*SUPPLIED DATA*
Segment Open
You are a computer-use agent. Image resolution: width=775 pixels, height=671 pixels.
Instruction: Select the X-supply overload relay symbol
Segment Closed
Segment Open
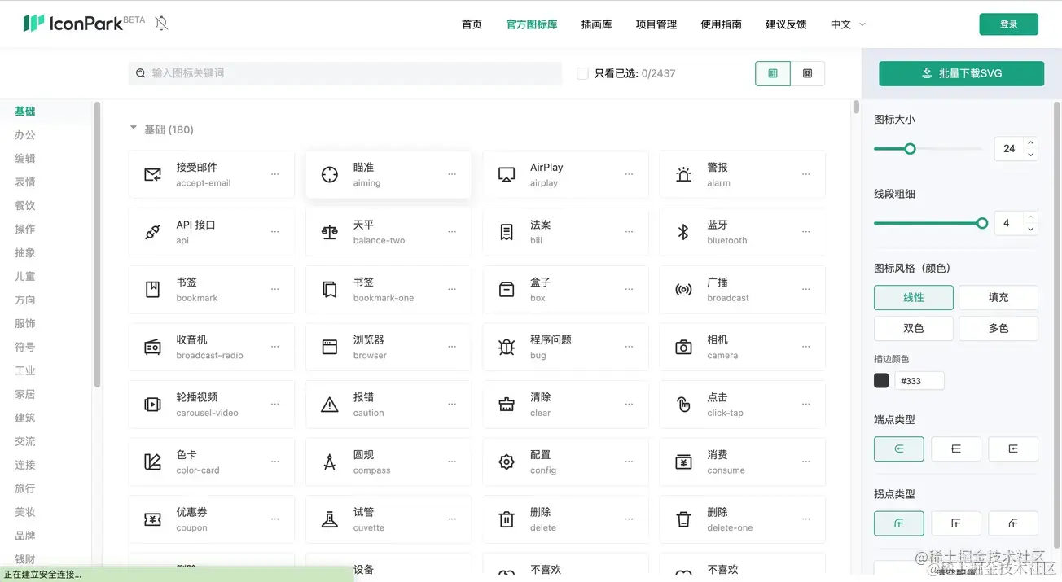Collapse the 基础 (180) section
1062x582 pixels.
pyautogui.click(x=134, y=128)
Segment Closed
*WHAT THE EXERCISE ASKS*
Could you repeat exactly the lines in the listing above from the one with "You are a computer-use" down to the one with "Instruction: Select the"? Include both of those lines.

*SOLVED PROBLEM*
You are a computer-use agent. Image resolution: width=775 pixels, height=671 pixels.
Instruction: Select the X-supply overload relay symbol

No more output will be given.